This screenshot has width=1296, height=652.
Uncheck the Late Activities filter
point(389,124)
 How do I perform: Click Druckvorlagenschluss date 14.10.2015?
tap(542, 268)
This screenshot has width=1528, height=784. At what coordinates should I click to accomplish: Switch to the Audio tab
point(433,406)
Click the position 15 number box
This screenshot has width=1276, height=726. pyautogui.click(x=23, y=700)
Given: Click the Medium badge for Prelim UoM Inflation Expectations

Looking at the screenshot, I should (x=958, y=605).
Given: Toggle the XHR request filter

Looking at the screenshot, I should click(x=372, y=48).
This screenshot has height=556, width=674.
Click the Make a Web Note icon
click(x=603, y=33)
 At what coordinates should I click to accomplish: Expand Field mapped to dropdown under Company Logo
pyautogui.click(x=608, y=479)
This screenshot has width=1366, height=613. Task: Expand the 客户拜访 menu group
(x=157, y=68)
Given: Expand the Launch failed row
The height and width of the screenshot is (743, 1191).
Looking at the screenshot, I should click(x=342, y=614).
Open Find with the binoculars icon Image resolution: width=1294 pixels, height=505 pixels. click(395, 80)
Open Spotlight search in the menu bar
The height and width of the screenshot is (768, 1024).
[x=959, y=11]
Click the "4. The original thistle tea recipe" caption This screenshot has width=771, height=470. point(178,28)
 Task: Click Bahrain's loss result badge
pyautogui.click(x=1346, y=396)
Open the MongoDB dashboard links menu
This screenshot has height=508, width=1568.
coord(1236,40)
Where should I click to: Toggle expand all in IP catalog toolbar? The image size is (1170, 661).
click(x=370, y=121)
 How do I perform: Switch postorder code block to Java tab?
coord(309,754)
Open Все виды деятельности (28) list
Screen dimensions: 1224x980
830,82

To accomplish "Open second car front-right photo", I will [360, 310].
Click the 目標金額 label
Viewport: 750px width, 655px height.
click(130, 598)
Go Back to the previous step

===============

### What this task involves
The listing must be repeated in full, with nothing altered.

### Output
This screenshot has width=1296, height=652.
Uncheck the Late Activities filter
point(389,124)
 How do I perform: Click Druckvorlagenschluss date 14.10.2015?
tap(542, 268)
This screenshot has width=1528, height=784. At what coordinates should I click to accomplish: Switch to the Audio tab
point(433,406)
Click the position 15 number box
This screenshot has width=1276, height=726. pyautogui.click(x=23, y=700)
Given: Click the Medium badge for Prelim UoM Inflation Expectations

Looking at the screenshot, I should (x=958, y=605).
Given: Toggle the XHR request filter

Looking at the screenshot, I should click(x=372, y=48).
This screenshot has height=556, width=674.
Click the Make a Web Note icon
click(x=603, y=33)
 At what coordinates should I click to accomplish: Expand Field mapped to dropdown under Company Logo
pyautogui.click(x=608, y=479)
This screenshot has width=1366, height=613. Task: Expand the 客户拜访 menu group
(x=157, y=68)
Given: Expand the Launch failed row
The height and width of the screenshot is (743, 1191).
Looking at the screenshot, I should click(x=342, y=614).
Open Find with the binoculars icon Image resolution: width=1294 pixels, height=505 pixels. click(395, 80)
Open Spotlight search in the menu bar
The height and width of the screenshot is (768, 1024).
[x=959, y=11]
Click the "4. The original thistle tea recipe" caption This screenshot has width=771, height=470. point(178,28)
 Task: Click Bahrain's loss result badge
pyautogui.click(x=1346, y=396)
Open the MongoDB dashboard links menu
This screenshot has height=508, width=1568.
coord(1236,40)
Where should I click to: Toggle expand all in IP catalog toolbar? The image size is (1170, 661).
click(x=370, y=121)
 How do I perform: Switch postorder code block to Java tab?
coord(309,754)
Open Все виды деятельности (28) list
Screen dimensions: 1224x980
830,82

To accomplish "Open second car front-right photo", I will [360, 310].
Click the 目標金額 label
Viewport: 750px width, 655px height.
click(130, 598)
Go Back to the previous step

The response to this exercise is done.